On Tuesday 2025-10-21 00:23, Tom Lane wrote:
HEAD repeats
read(4k)
lseek(~128k forward)
which is to be expected if we have to read data block headers
that are ~128K apart; while patched repeats
read(4k)
read(~128k)
which is a bit odd in itself, why isn't it merging the reads better?
The read(4k) happens because of the getc() calls that read the next
block's length.
As noticed in a message above [1], glibc seems to do 4KB buffering by
default, for some reason. setvbuf() can mitigate this.
[1]
https://www.postgresql.org/message-id/1po8os49-r63o-2923-p37n-12698o1qn7p0%40tzk.arg
I'm attaching a patch that sets glibc buffering to 1MB just as a proof
of concept. It's obviously WIP, it allocates and never frees. :-)
Feel free to pick it up and change it as you see fit.
With this patch, read() calls are unified in strace. lseeks() remain,
even if they are not actually reading anything.
It seems to me that glibc could implement an optimisation for fseeko():
store the current position in the file, and do not issue the lseek()
system call if the position does not change.
I was using an HDD,
Ah. Your original message mentioned NVMe so I was assuming you
were also looking at solid-state drives. I can imagine that
seeking is more painful on HDDs ...
Sorry for the confusion, in all this time I've run tests on too many
different hardware combinations. Not the best way to draw conclusions,
but it's what I had available at each time.
Dimitris
From 56559e95fabbc498d7127db45992336f10a6cd93 Mon Sep 17 00:00:00 2001
From: Dimitrios Apostolou <[email protected]>
Date: Tue, 21 Oct 2025 15:55:47 +0200
Subject: [PATCH v1] WIP: increase glibc buffering for pg_restore custom format
---
src/bin/pg_dump/pg_backup_custom.c | 9 +++++++++
1 file changed, 9 insertions(+)
diff --git a/src/bin/pg_dump/pg_backup_custom.c b/src/bin/pg_dump/pg_backup_custom.c
index f7c3af56304..79ffac315b5 100644
--- a/src/bin/pg_dump/pg_backup_custom.c
+++ b/src/bin/pg_dump/pg_backup_custom.c
@@ -160,18 +160,22 @@ InitArchiveFmt_Custom(ArchiveHandle *AH)
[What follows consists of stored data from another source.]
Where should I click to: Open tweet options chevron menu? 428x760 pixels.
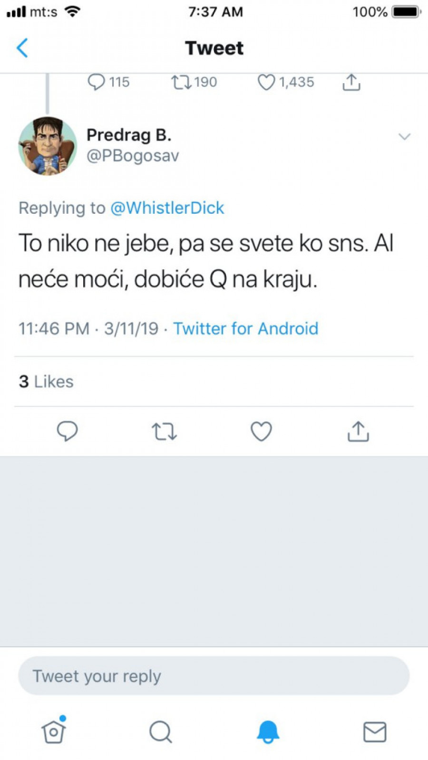pos(404,137)
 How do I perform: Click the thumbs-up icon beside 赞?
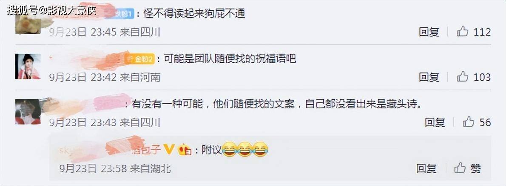click(x=460, y=168)
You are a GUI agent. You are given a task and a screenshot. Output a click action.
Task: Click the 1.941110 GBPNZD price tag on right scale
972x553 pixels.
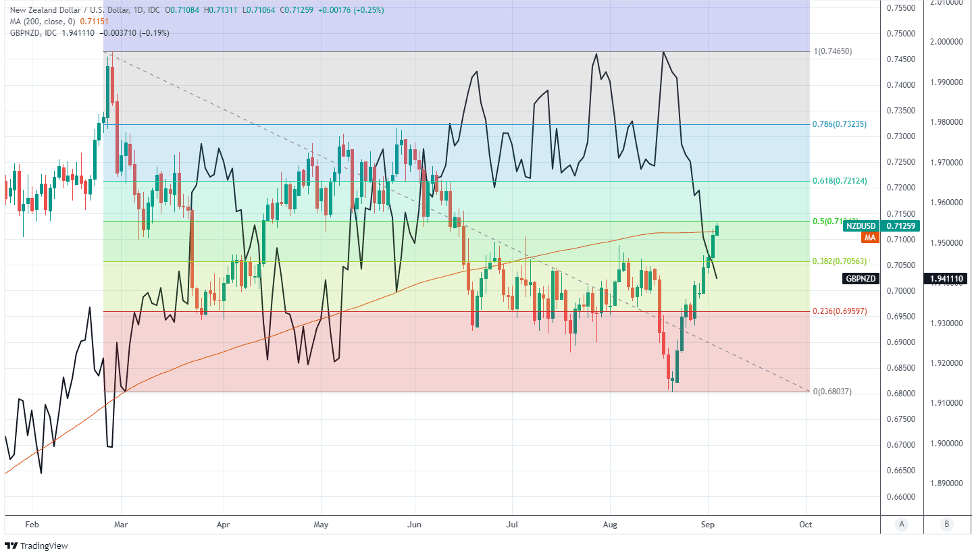pyautogui.click(x=946, y=278)
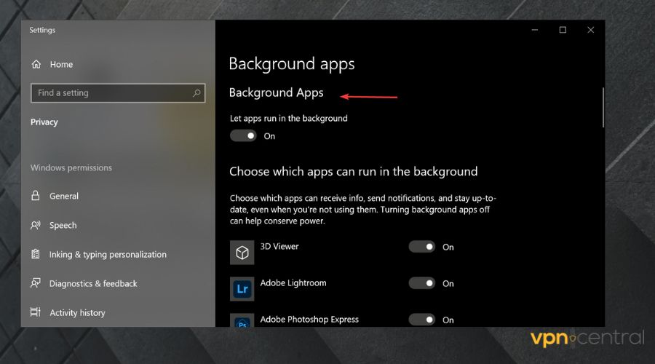Turn off 3D Viewer background toggle
The image size is (655, 364).
pyautogui.click(x=422, y=247)
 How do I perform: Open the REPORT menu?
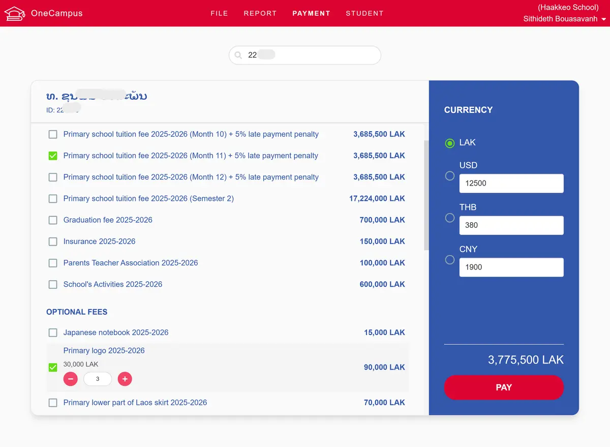point(260,13)
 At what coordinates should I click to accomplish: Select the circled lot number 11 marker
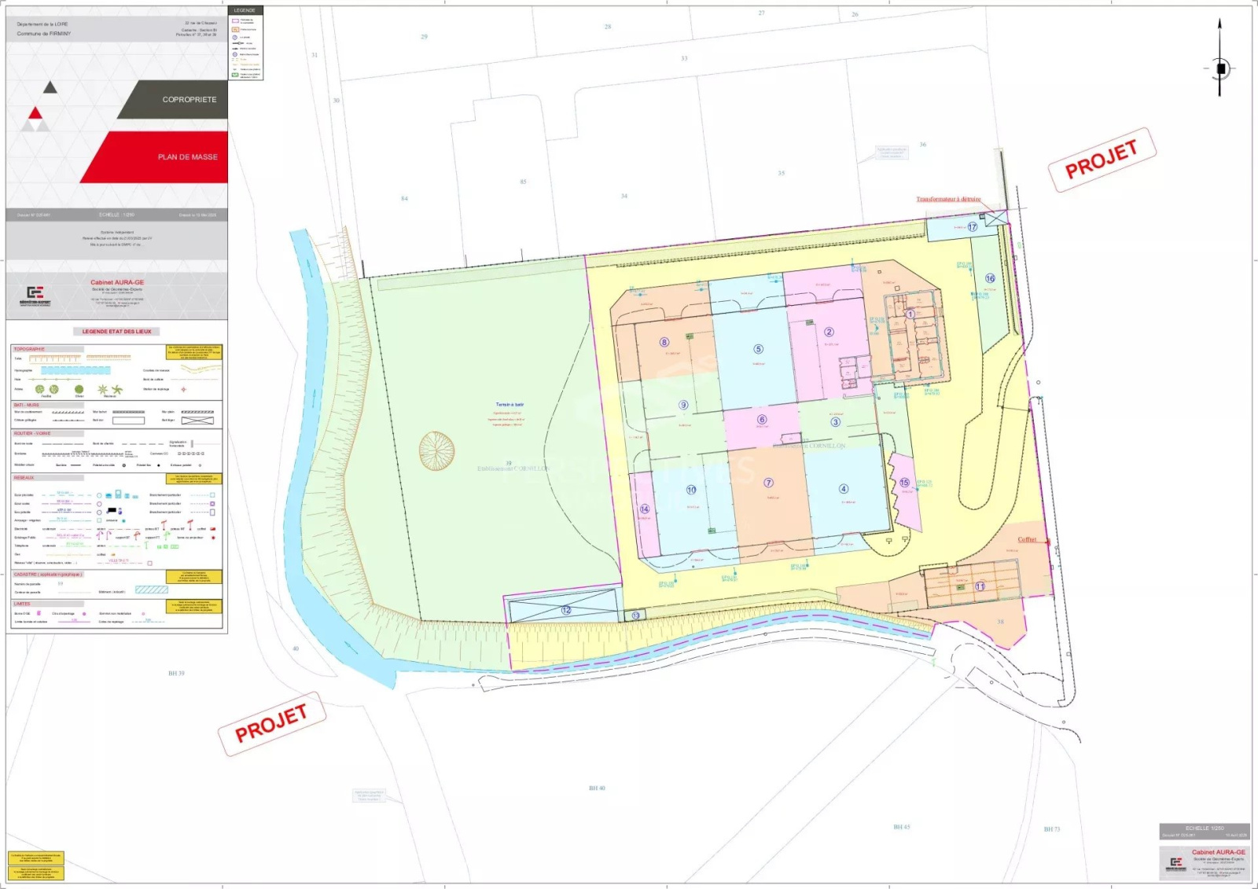coord(980,586)
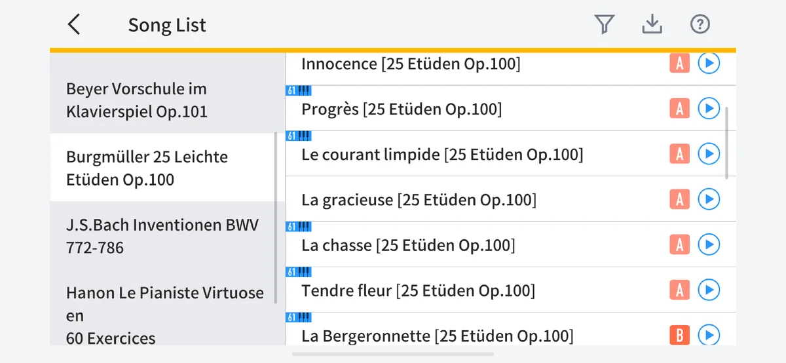Open the song filter icon
This screenshot has width=786, height=363.
point(604,25)
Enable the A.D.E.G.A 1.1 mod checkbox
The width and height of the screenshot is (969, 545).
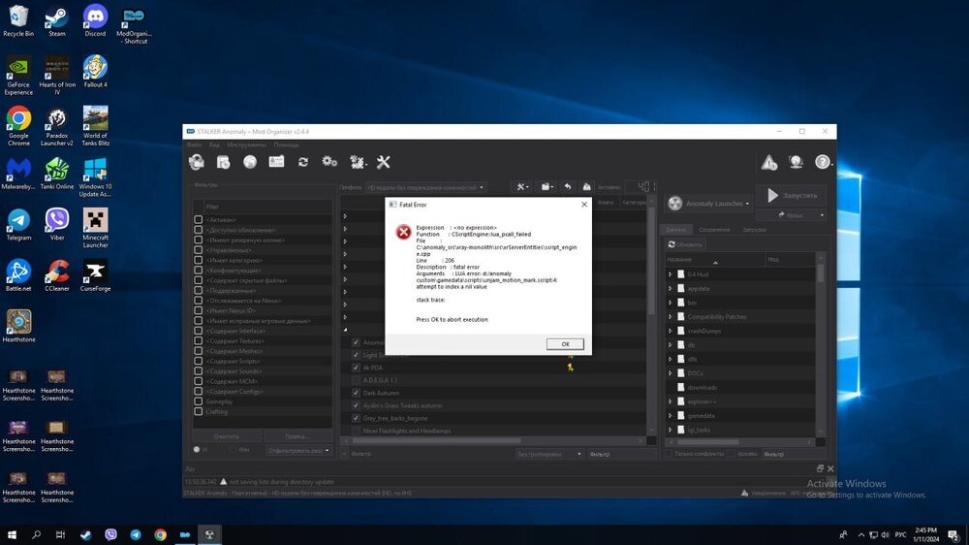pyautogui.click(x=356, y=380)
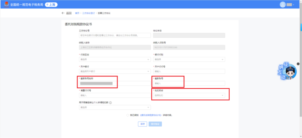Go to 三方协议签订 breadcrumb
302x138 pixels.
[88, 13]
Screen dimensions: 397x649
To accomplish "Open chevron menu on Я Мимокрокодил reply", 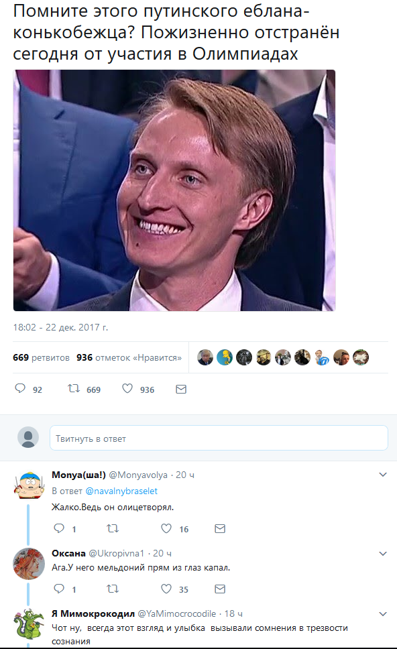I will click(x=383, y=614).
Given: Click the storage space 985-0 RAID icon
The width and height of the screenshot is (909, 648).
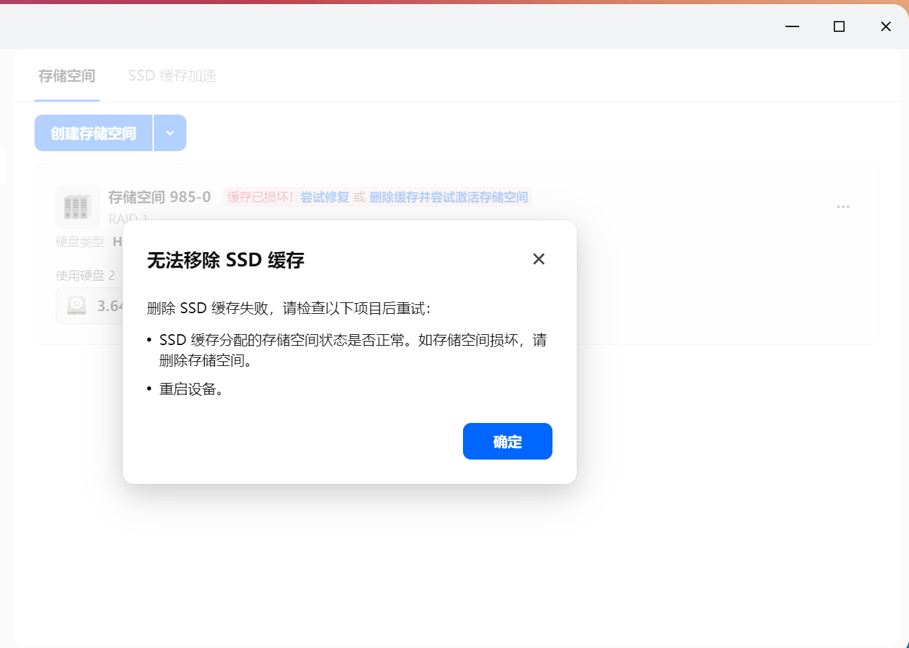Looking at the screenshot, I should pyautogui.click(x=78, y=206).
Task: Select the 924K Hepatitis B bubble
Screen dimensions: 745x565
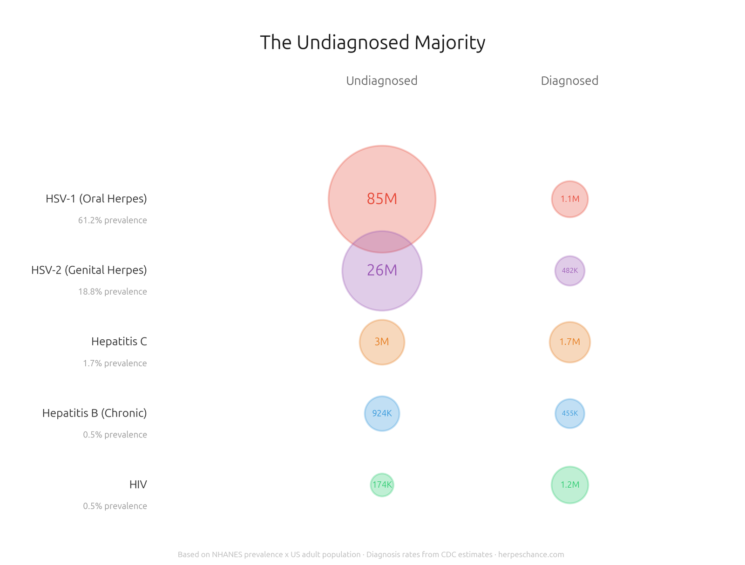Action: (x=382, y=413)
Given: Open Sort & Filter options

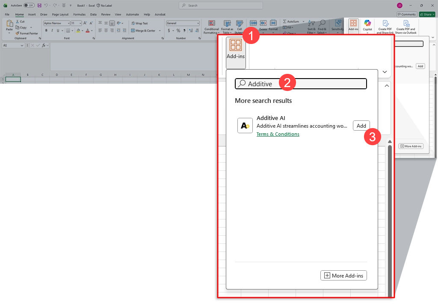Looking at the screenshot, I should pyautogui.click(x=311, y=26).
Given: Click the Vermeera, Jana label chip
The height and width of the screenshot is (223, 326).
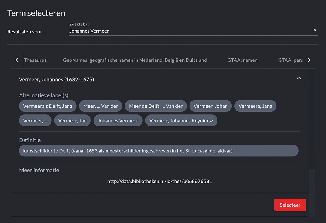Looking at the screenshot, I should tap(255, 106).
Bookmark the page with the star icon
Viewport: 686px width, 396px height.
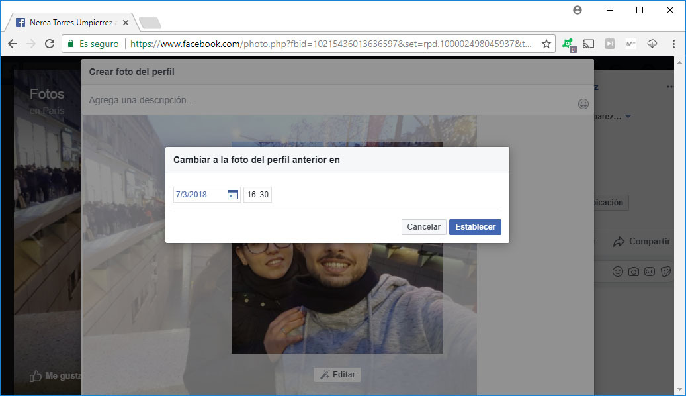pyautogui.click(x=546, y=43)
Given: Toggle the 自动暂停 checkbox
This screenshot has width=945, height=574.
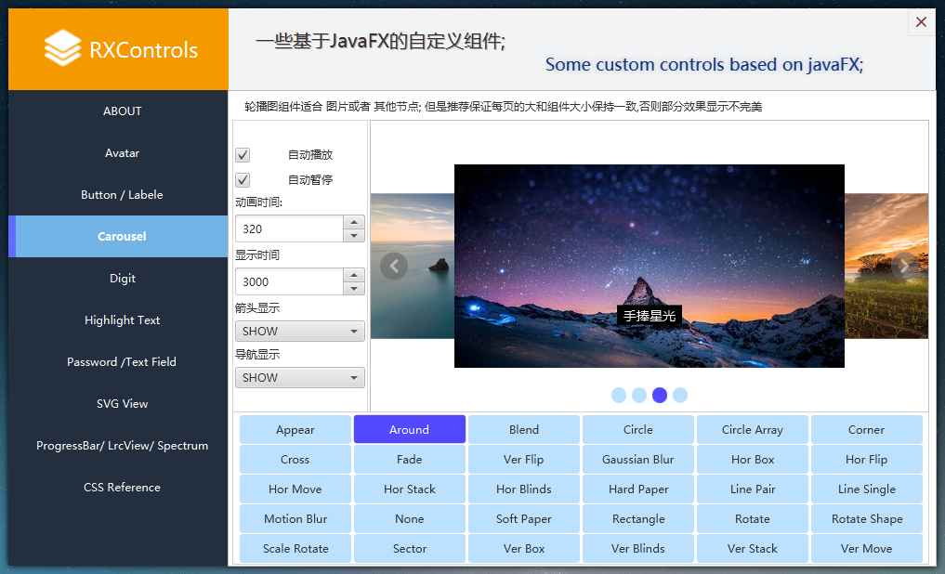Looking at the screenshot, I should (x=243, y=180).
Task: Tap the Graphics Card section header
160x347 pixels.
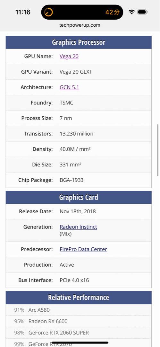Action: tap(79, 197)
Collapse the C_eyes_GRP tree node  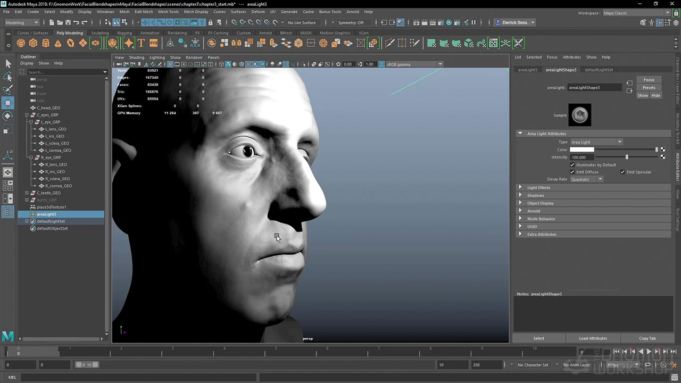(27, 115)
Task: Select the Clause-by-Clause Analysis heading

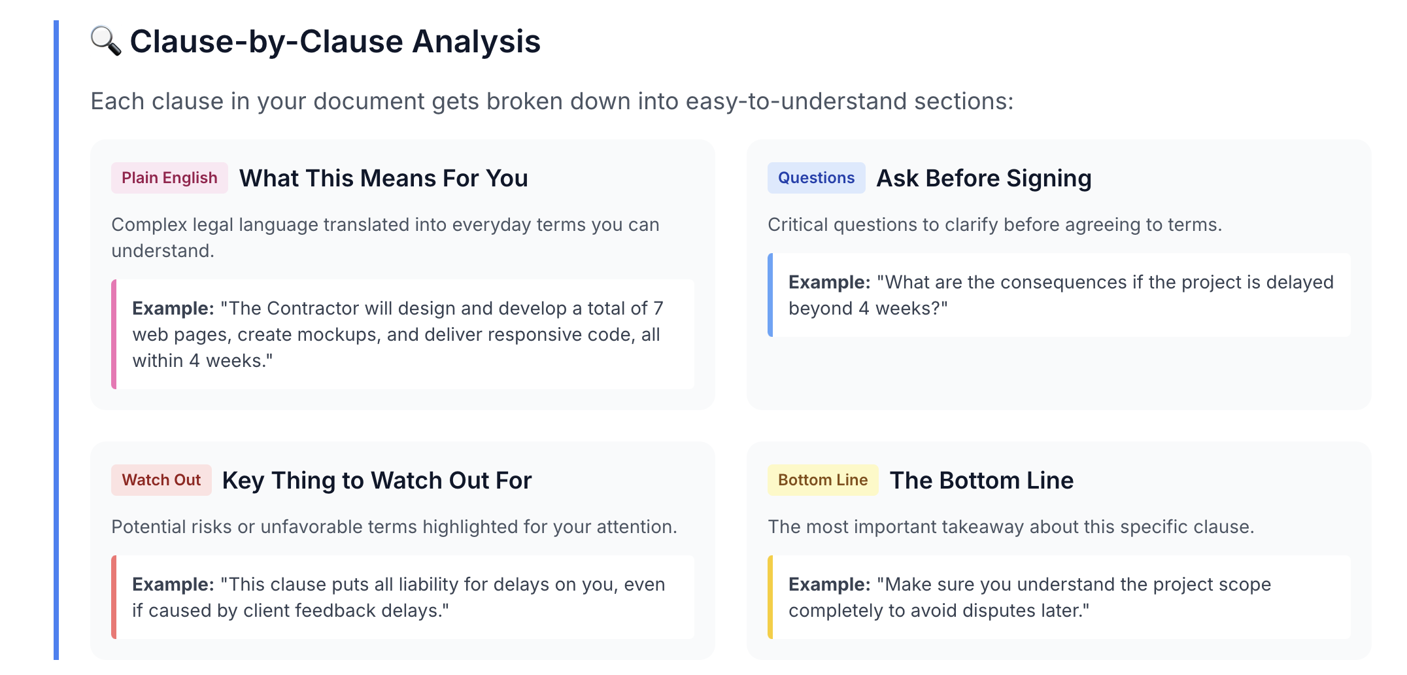Action: coord(335,42)
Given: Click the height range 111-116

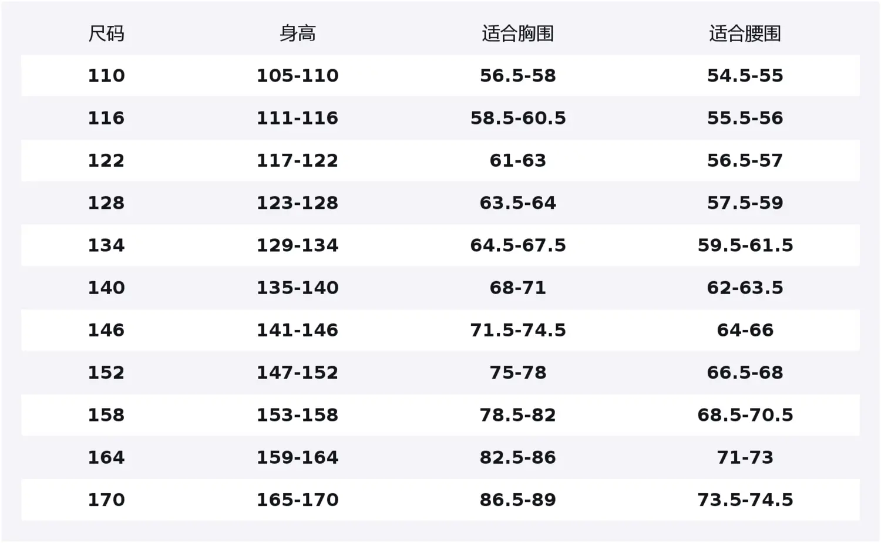Looking at the screenshot, I should coord(297,118).
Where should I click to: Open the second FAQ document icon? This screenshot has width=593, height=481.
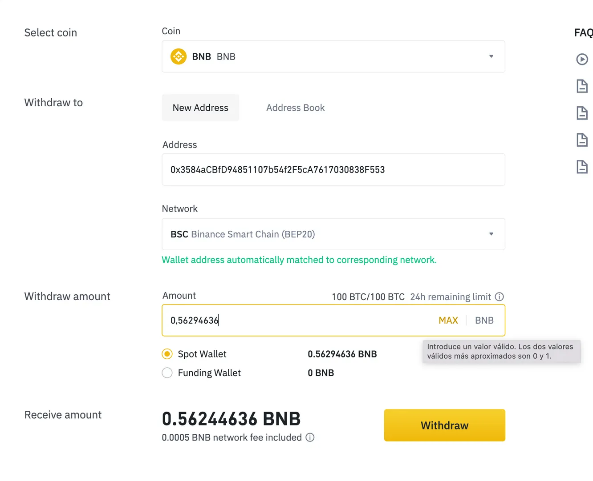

ctx->hasSeek = checkSeek(AH->FH);
}
else
{
if (AH->fSpec && strcmp(AH->fSpec, "") != 0)
{
AH->FH = fopen(AH->fSpec, PG_BINARY_R);
if (!AH->FH)
pg_fatal("could not open input file \"%s\": %m", AH->fSpec);
+ void *buf = pg_malloc(1024*1024);
+ int ret = setvbuf(AH->FH, buf, _IOFBF, 1024*1024);
+ if (ret != 0)
+ pg_fatal("setvbuf failed: %m");
}
else
{
AH->FH = stdin;
if (!AH->FH)
pg_fatal("could not open input file: %m");
}
ctx->hasSeek = checkSeek(AH->FH);
@@ -808,18 +812,23 @@ _ReopenArchive(ArchiveHandle *AH)
pg_fatal("could not close archive file: %m");
#endif
AH->FH = fopen(AH->fSpec, PG_BINARY_R);
if (!AH->FH)
pg_fatal("could not open input file \"%s\": %m", AH->fSpec);
if (fseeko(AH->FH, tpos, SEEK_SET) != 0)
pg_fatal("could not set seek position in archive file: %m");
+
+ void *buf = pg_malloc(1024*1024);
+ int ret = setvbuf(AH->FH, buf, _IOFBF, 1024*1024);
+ if (ret != 0)
+ pg_fatal("setvbuf failed: %m");
}
/*
* Prepare for parallel restore.
*
* The main thing that needs to happen here is to fill in TABLE DATA and BLOBS
* TOC entries' dataLength fields with appropriate values to guide the
* ordering of restore jobs. The source of said data is format-dependent,
* as is the exact meaning of the values.
--
2.51.0